Alberta sheds 15,000 jobs in October
By RICHARD LIEBRECHT, SUN MEDIA
Sunday, November 8, 2009
Last Updated: 7th November 2009, 4:59am
Alberta is scraping the bottom of the employment barrel, posting the some of the worst job numbers of all provinces in nationwide stats released yesterday.
The province lost 15,000 jobs last month, pushing the unemployment rate up 0.4 percentage points to 7.5%, according to Statistics Canada.
Since October 2008, Alberta's employment rate has fallen by 3.3%, the steepest rate of decline among all the provinces, says the federal agency. Over the year, 68,000 jobs were lost.
Back in February. Finance Minister Iris Evans predicted only 15,000 jobs lost for the entire year.
“They really don't know what's going on,” said NDP labour critic Rachel Notley.
It seems the dive has dragged down oil and gas workers and young people in particular. Natural resource sectors, including mining, forestry and oil and gas, shed 1,500 jobs last month alone, and 20,000 since October 2008.
Some service sectors, including trade, transportation and education, posted month-to-month job gains in the thousands.
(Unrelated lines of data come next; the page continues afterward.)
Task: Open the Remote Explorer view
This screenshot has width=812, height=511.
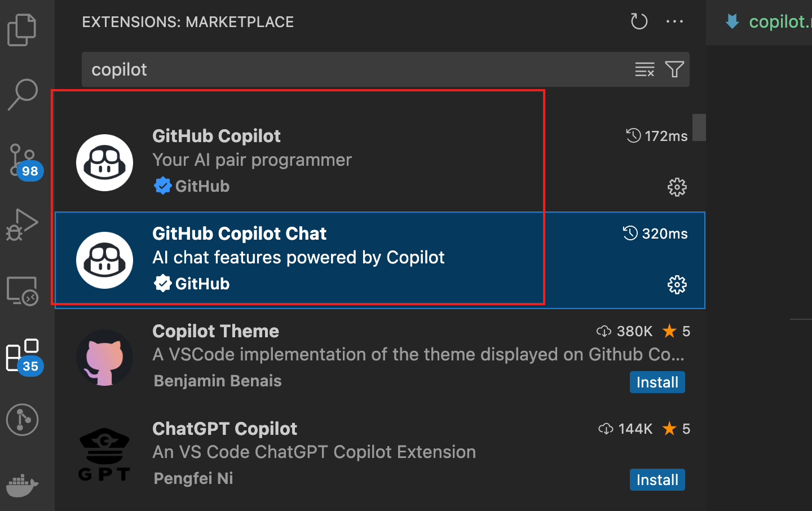Action: 23,290
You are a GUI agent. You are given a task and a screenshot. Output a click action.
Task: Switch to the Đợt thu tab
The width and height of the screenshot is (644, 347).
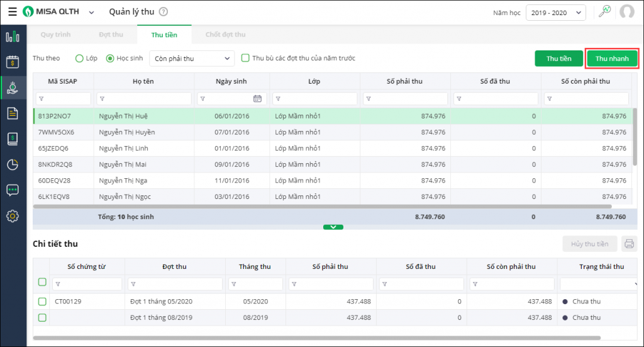coord(111,35)
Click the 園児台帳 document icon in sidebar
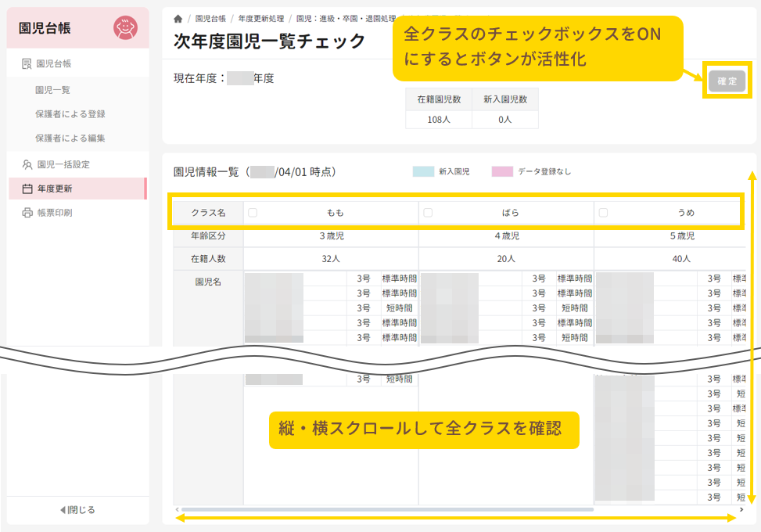Image resolution: width=761 pixels, height=532 pixels. [x=27, y=63]
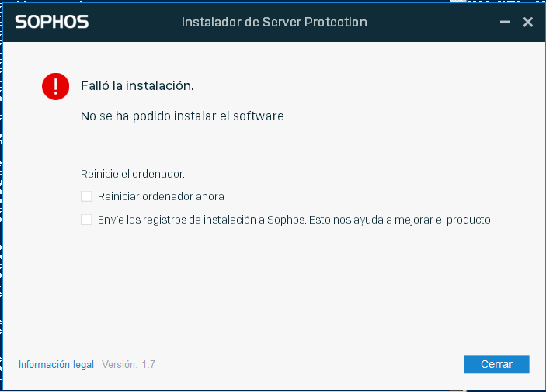
Task: Enable the Reiniciar ordenador ahora checkbox
Action: 86,196
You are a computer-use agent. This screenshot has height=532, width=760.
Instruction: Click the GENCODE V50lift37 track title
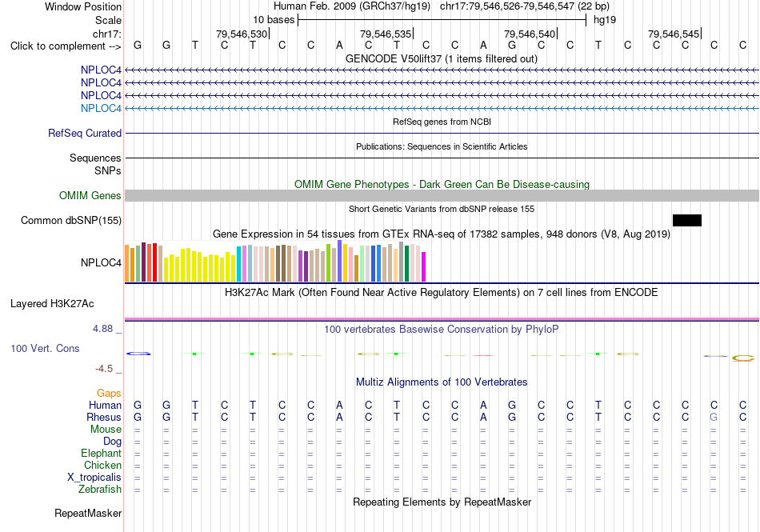[x=442, y=58]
The natural-gas reliant northwest region of the province, including Grande Prairie, is facing a 9.1% unemployment rate, the highest of all provincial regions marked in detailed provincial numbers released by Alberta Employment and Immigration.
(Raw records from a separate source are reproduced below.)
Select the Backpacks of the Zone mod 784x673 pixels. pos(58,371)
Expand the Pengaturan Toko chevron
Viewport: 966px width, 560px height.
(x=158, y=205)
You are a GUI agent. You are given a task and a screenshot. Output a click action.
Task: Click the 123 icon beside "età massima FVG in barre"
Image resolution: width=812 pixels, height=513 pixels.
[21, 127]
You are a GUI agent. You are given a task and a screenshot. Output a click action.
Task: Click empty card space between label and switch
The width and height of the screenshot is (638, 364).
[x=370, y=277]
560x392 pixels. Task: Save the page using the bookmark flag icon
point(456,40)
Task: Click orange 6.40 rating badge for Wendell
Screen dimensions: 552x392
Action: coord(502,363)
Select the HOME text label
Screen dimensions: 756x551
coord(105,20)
Edmonton is second-worst off, with 7.8% unemployment.
Males 15 to 24 are suffering by far the worst unemployment of all in the province — 15.5%. That's more than double the rate for adults over 25.
That may be an echo of boom times, said Liberal labour critic Hugh MacDonald, when thousands of youth skipped schooling to take lucrative jobs in natural resource industries. Those jobs are now drying up.
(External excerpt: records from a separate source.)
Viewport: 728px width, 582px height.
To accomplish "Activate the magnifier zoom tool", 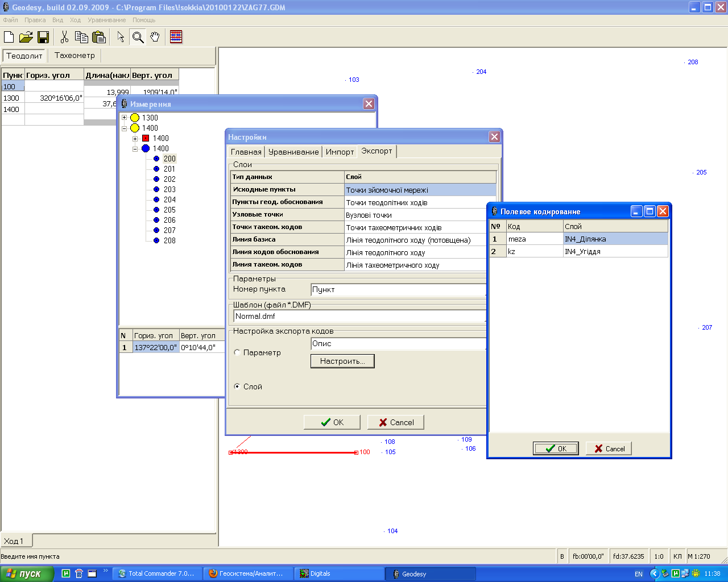I will (138, 37).
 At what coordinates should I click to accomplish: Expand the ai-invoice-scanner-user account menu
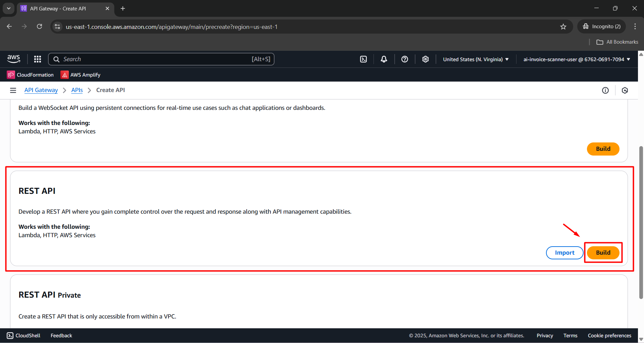pyautogui.click(x=577, y=59)
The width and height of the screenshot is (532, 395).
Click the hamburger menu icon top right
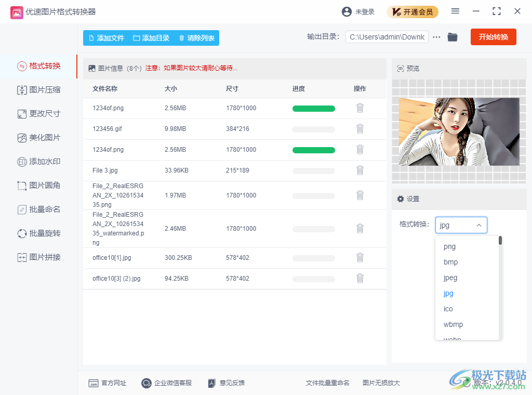[x=455, y=11]
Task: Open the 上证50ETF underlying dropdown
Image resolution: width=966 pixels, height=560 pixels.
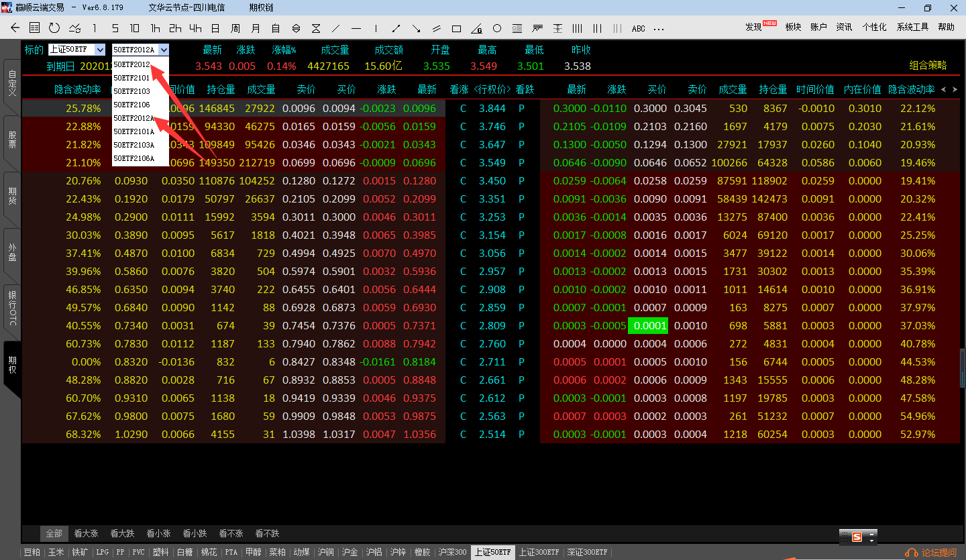Action: pyautogui.click(x=100, y=50)
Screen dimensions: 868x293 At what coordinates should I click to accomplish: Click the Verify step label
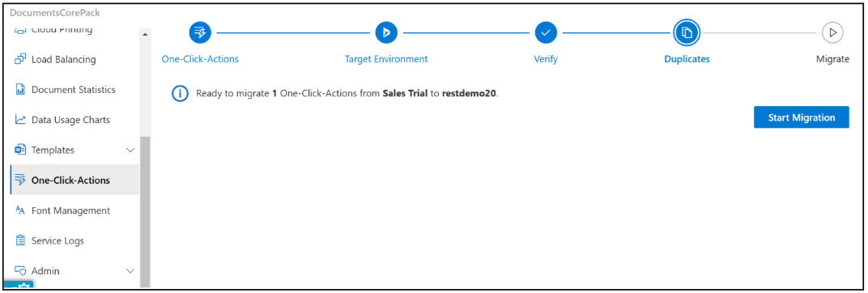[x=546, y=59]
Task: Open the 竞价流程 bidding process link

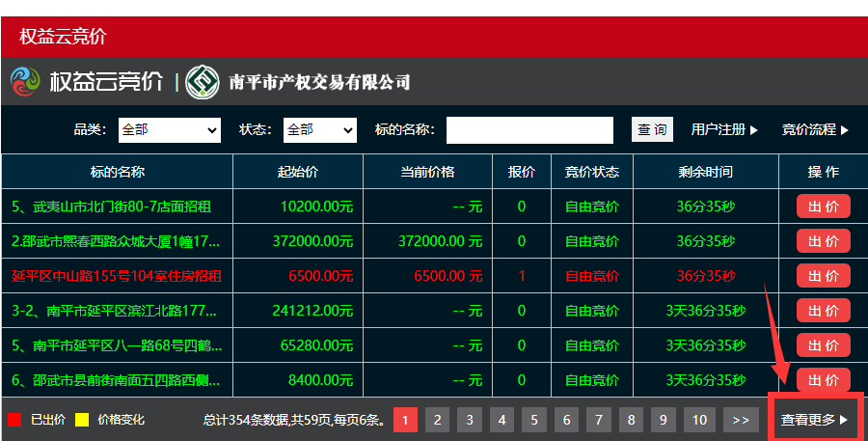Action: point(815,129)
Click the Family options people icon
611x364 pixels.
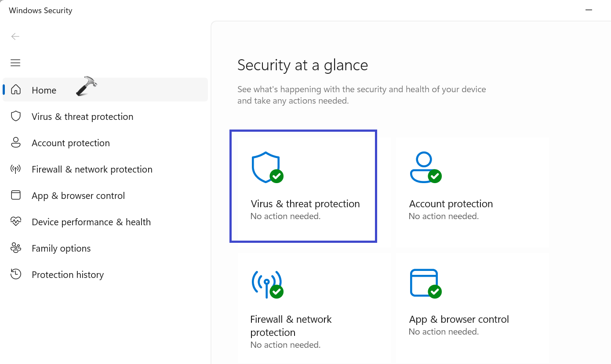(x=16, y=248)

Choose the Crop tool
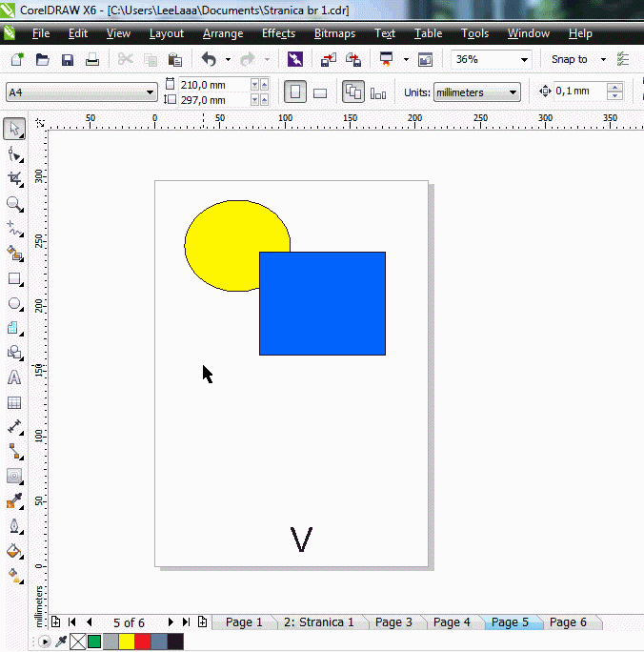click(x=14, y=178)
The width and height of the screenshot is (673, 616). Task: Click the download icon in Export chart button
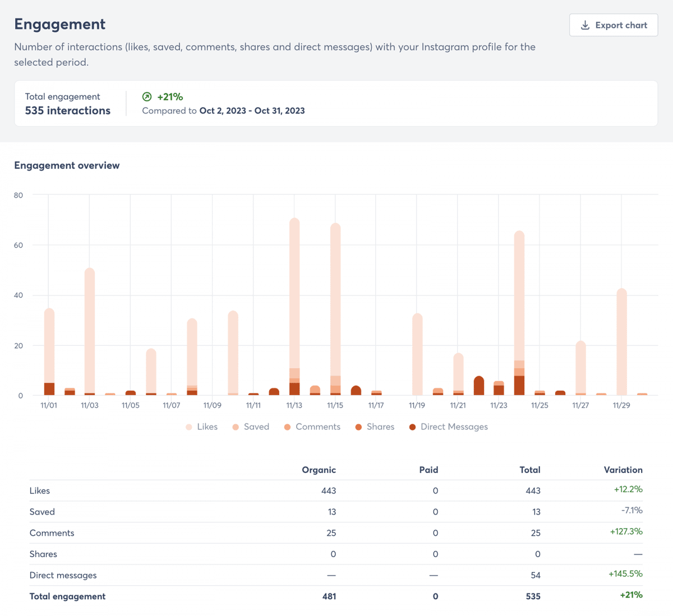click(585, 25)
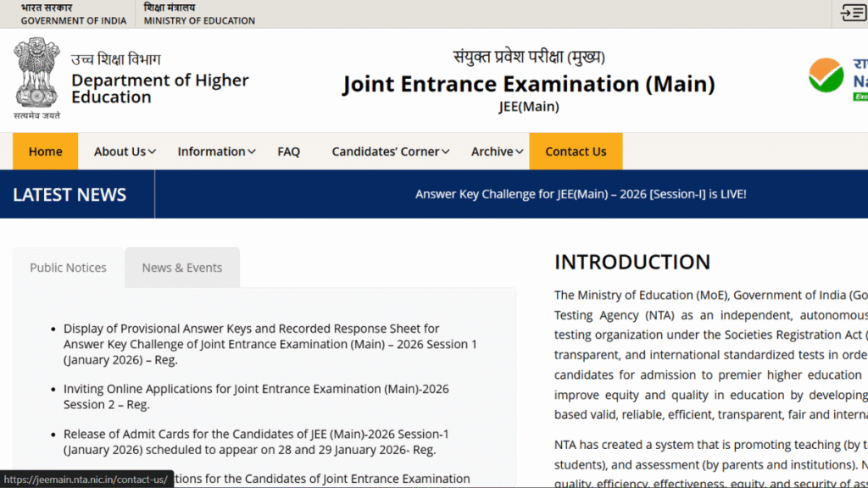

“We have to encourage them to go back to school and get retraining, and hopefully a permanent job,” he said. The numbers show the recession “certainly isn't over,” he said.
Natural gas prices are largely to blame for the province's spiralling job performance.
“Most governments in the developed world have invested in pretty significant stimulus programs. Here in Alberta, we haven't done that,” Notley said. More public-sector jobs would keep Albertans working through the downturn, she said.
Canada's unemployment rate sits at 8.6%.